= ИСХОДНЫЙ ОТРЫВОК =
▬▬▬▬▬▬▬▬▬▬
Показательна реакция филолога и платоноведа Курта фон Фритца в филологическом журнале «Gnomon». Подмечая места, где Брехт, в котором борется критическое (обусловленное не столько научной, сколько христианской позицией) и апологетическое отношение к объекту, теряет равновесие в анализе и слишком сочувствует георгеанцам, фон Фритц в конце рецензии также признается в том, что определенная симпатия к своему предмету, свойственная автору книги, служит необходимым условием тонкого мыслительного проникновения в его мир. Сам фон Фритц противопоставляет историцизму XIX века и культу героев века XX (речь может идти, разумеется, только о трех первых его десятилетиях) рационализм XVII и XVIII веков, который рос и вызревал в борьбе с величайшими фигурами античности. При этом фон Фритц нетривиально возносит Фридемана, достижение которого, по его словам, «было бы несправедливо ставить в один ряд с научными толкованиями Платона». Предпринятое им подлинное воплощение переживаемого идеала в исторически существовавшего персонажа, «род бессознательного поэтического творчества», может претендовать на свои особые права, рядом с наукой.
Фон Фритц был не единственным университетским ученым, который попытался дать георгеанцам взвешенную или даже позитивную оценку. Ученик Гартмана и Хайдеггера Герхард Крюгер в своей книге 1939 года «Проницательность и страсть. Сущность платоновской мысли» признает свою зависимость от георгеанцев в высокой оценке роли эроса:
Благодаря Кругу Штефана Георге наука смогла подступиться к тем мифическим и религиозным элементам у Платона, которые особенно необходимы для его понимания. Поскольку было обнаружено, что у Платона мифическая и даже «культовая» религиозность была связана с его политическими амбициями, то в нем [георгеанцы] увидели «основателя» некоей «духовной империи». В этом контексте эрос также был понят как что-то чрезвычайно фундаментальное, как определенная мифическая власть [619] .
▬▬▬▬▬▬▬▬▬▬
= ВХОДНЫЕ ДАННЫЕ =

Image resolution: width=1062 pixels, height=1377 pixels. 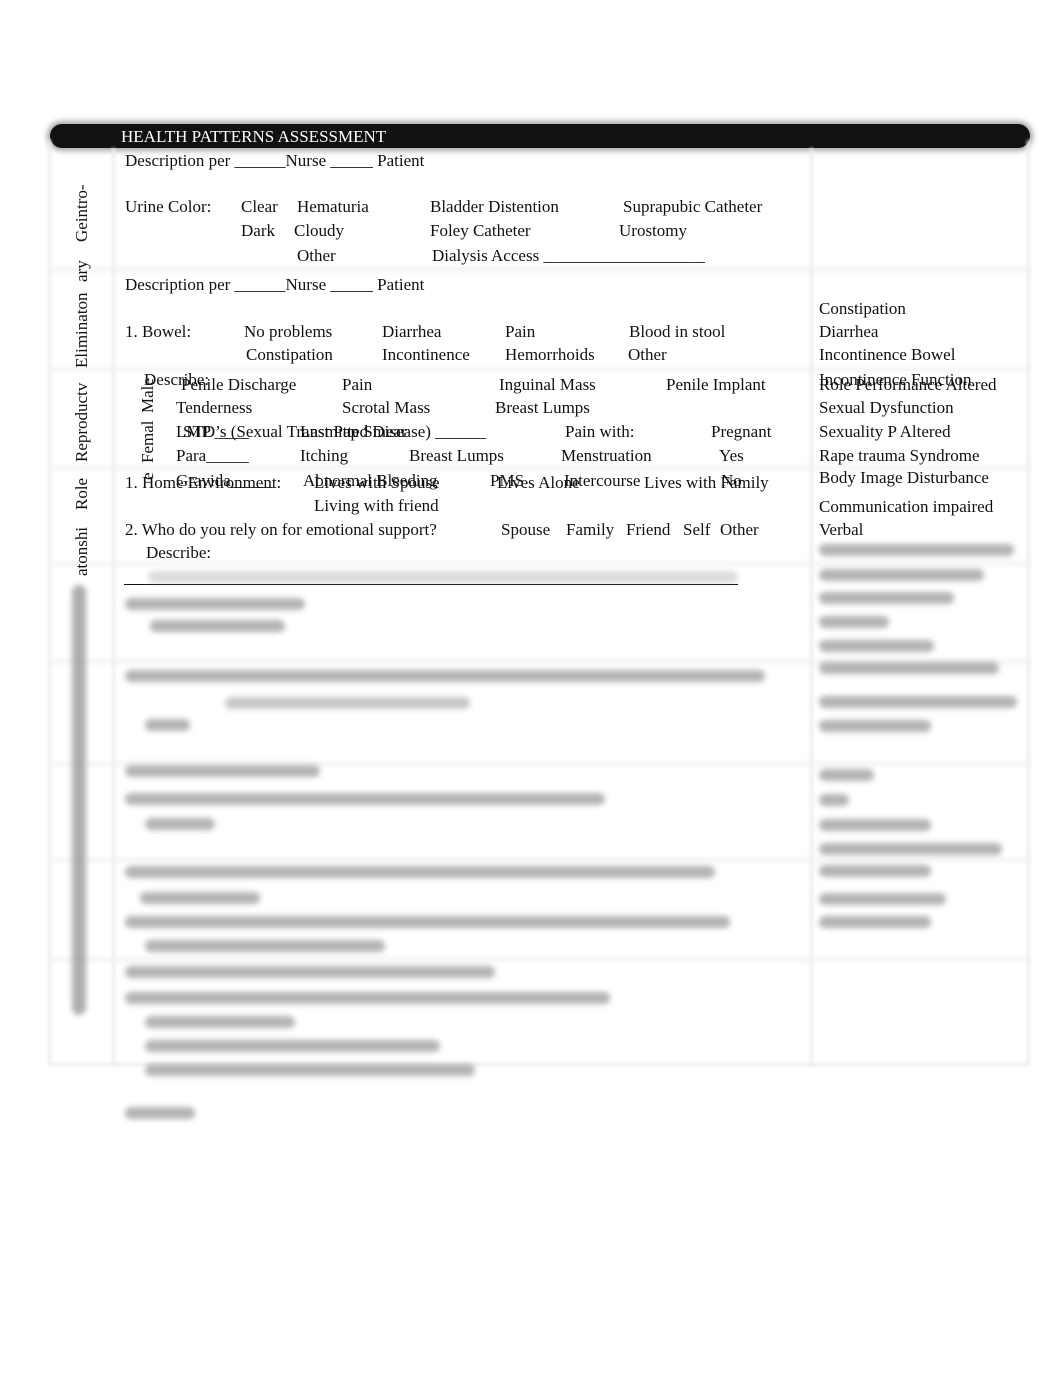 I want to click on home-option-lives-alone: Lives Alone, so click(x=538, y=483).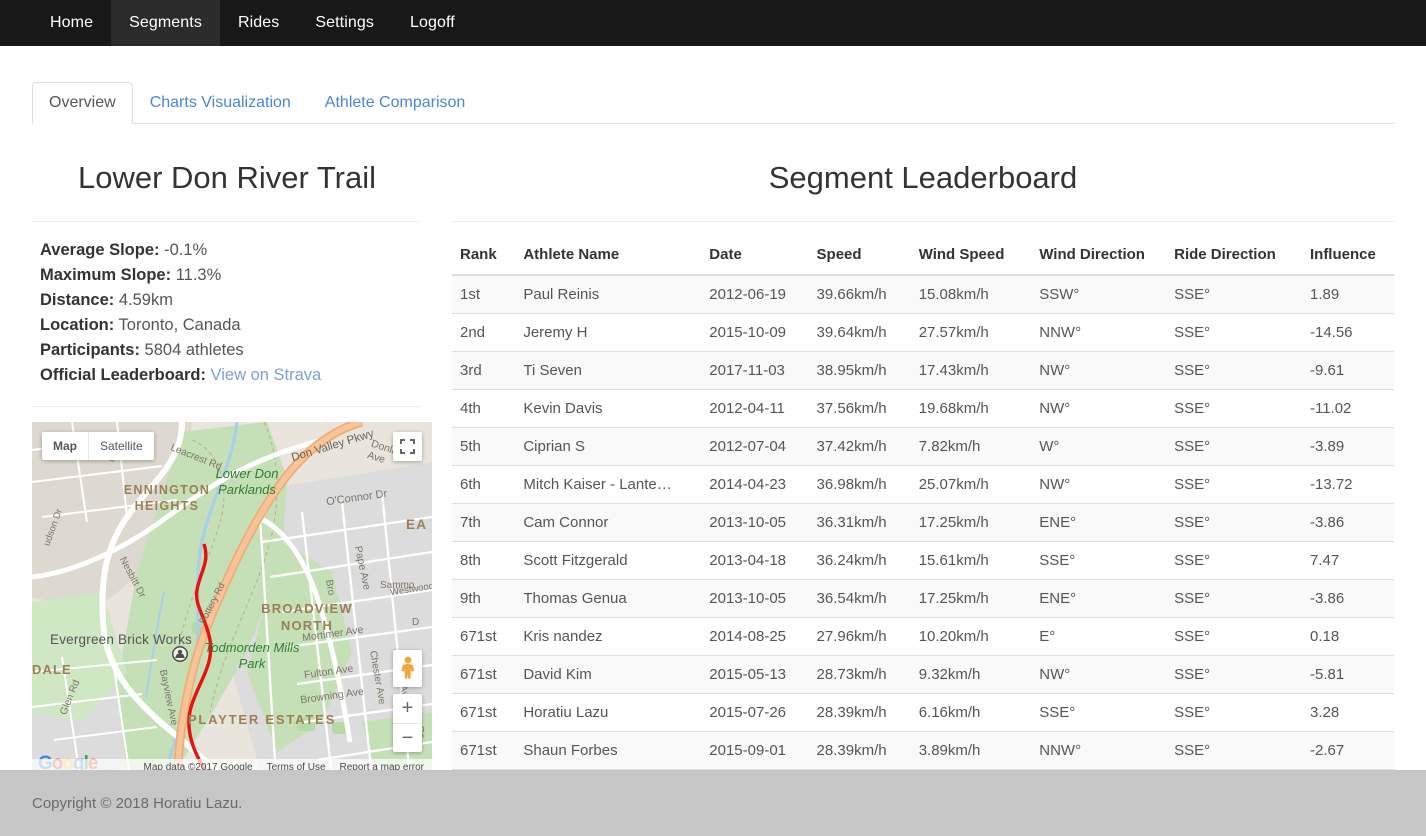  Describe the element at coordinates (1348, 294) in the screenshot. I see `cell-influence: 1.89` at that location.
▬▬▬▬▬▬▬▬▬▬
= ЗАДАНИЕ =
Продолжите отрывок об оценке георгеанцев университетскими платоноведами, начав сразу после его последнего предложения.

= ОТВЕТ =
Другой пример: Герхард Небель, филолог (ученик Эрнста Хоффмана), философ (учился у Хайдеггера и Ясперса), домашний учитель, независимый мыслитель, близкий к Эрнсту Юнгеру и Карлу Шмитту. Он не просто был поклонником поэзии Георге: он видел в Георге, наряду с Юнгером и Хайдеггером, свидетелей трансценденции и ясновидцев нынешнего распада и «расколдовывания мира». Небель далеко не всё принимал в георгеанстве, в частности он критиковал фокализацию на герое, на образе, в том числе Платона. Он противопоставлял ей хайдеггеровский подход к авторам (хайдеггерианское применение феноменологии к интерпретации): заниматься не автором, а тем, чем занимается автор, вместе с ним. Платоноведческие работы Небеля, принимая в целом политическое прочтение Платона, всё же полемизируют (неявно) с георгеанскими. Например, он не считает возможным возвращение к античности через голову христианства: это может дать только подражательные эффекты фасада. Небель считал книгу Фридлендера 1928–1930 годов лучшей из когда-либо написанных о Платоне.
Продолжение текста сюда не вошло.